Compartment syndrome is typically diagnosed when doctors have high suspicion based on the injury mechanism (usually severe trauma like motorcycle accidents). Dr. Gordon had no reason to suspect this diagnosis because he had no knowledge of Murray’s muscle injections. Had Murray disclosed this information at any point before the crisis became irreversible, the leg might have been saved through fasciotomy (cutting the fascia to relieve pressure).

The Unforgivable Aftermath

Murray proceeded with a medical malpractice claim, receiving approximately 4.5 million rand in settlement—despite knowing he had caused his own injury through concealment. This settlement came with an implicit obligation to preserve the surgeon’s reputation.

Yet in August 2010, nearly three years later, Murray appeared at Dr. Gordon’s office unannounced. Fortunately, Dr. Gordon’s wife advised him to record the conversation.

The recording reveals an astonishing encounter. Murray repeatedly praised Dr. Gordon as “a very, very good doctor,” stated he held no grudges, asked Dr. Gordon to teach him golf, and even suggested they become “friends for the rest of my life.” He acknowledged that “mistakes happen” and “nobody’s perfect.” He spoke of needing to “get it off his chest”—language suggesting he was unburdening a guilty conscience.

Why would someone whose life was supposedly ruined by surgical malpractice behave this way? The recording strongly suggests Murray knew the truth about his own culpability.

The Media Campaign

Despite this private contrition, Murray later participated enthusiastically in a media campaign against Dr. Gordon, perpetuating the narrative that he was a victim of botched surgery. He appeared at medical council hearings in midwinter wearing shorts, seemingly to maximize sympathy. Media articles repeatedly described Dr. Gordon as having “botched” the surgery, with Murray never correcting the record.

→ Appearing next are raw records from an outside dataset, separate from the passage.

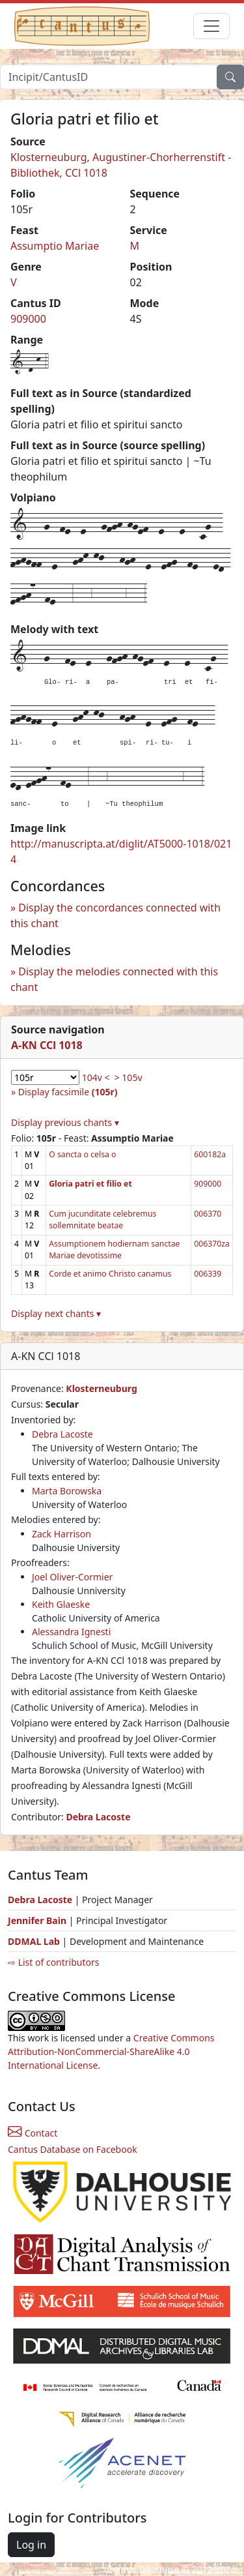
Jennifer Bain (38, 1920)
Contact (32, 2133)
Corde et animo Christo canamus (110, 1273)
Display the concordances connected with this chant (115, 915)
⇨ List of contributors (53, 1962)
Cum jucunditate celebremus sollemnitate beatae (102, 1219)
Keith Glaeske (61, 1604)
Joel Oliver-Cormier (72, 1577)
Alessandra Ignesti (71, 1631)
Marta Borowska (67, 1491)
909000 (28, 319)
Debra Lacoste (62, 1434)
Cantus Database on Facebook (72, 2149)
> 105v (128, 1077)
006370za (212, 1243)
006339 (207, 1273)
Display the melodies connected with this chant (114, 979)
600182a (210, 1154)
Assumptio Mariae (54, 246)
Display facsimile (68, 1092)
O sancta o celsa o (82, 1154)
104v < (96, 1077)
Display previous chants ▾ (65, 1122)
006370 (207, 1213)
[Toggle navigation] (211, 26)
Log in (31, 2545)
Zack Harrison (61, 1534)
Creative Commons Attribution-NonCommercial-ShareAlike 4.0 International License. (111, 2051)
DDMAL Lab (34, 1941)
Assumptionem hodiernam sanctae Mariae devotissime (114, 1249)
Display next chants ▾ (56, 1313)
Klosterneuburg (101, 1388)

Dr. Gordon lost his malpractice insurance and eventually his license to practice for seven years. The financial and psychological devastation was profound—Dr. Gordon admits to having been suicidal during this period.

The Broader Questions

This case raises disturbing questions about medical-legal ethics. Murray allegedly committed insurance fraud by claiming damages for an injury he caused through his own concealment. His attorney, who also represented another of Dr. Gordon’s complainants, appears to have orchestrated what Dr. Gordon characterizes as a coordinated campaign of destruction.

The settlement agreement Murray signed presumably required confidentiality and an end to the matter. Yet he later agreed to be part of a “class action” at the medical council designed to strip Dr. Gordon of his livelihood entirely. Dr. Gordon suspects Murray may have been financially compensated to participate in this campaign, though he acknowledges lacking conclusive proof.

The Medical Literature

Dr. Gordon references a case report from the International Journal of Sports Medicine describing a 40-year-old bodybuilder who injected oil into over 100 intramuscular sites, resulting in systemic infection, complete destruction of normal muscle anatomy, and irreversible damage despite surgery. The authors concluded this “alarming finding indicates irreversible muscle mutilation” and hoped it would “discourage people interested in bodybuilding and fitness from oil injections.”

Murray apparently did no such research before injecting foreign substances into his body.

A Chilling Philosophical Conclusion

Dr. Gordon concludes with a clip from psychologist Jordan Peterson discussing how “you can’t twist the fabric of reality without having it snap back.” Peterson argues that he’s never seen anyone “get away with anything at all”—that consequences may be delayed, but they inevitably arrive.

Thirteen years after the initial incident, Dr. Gordon believes the unraveling has begun. Whether justice will ultimately prevail remains to be seen, but this account serves as a stark reminder of how individual dishonesty, when combined with systemic failures, can destroy innocent lives.

The question that haunts this entire saga: How many people knew the truth but remained silent? And what does it say about our legal and medical regulatory systems that such apparent injustice could persist for over a decade?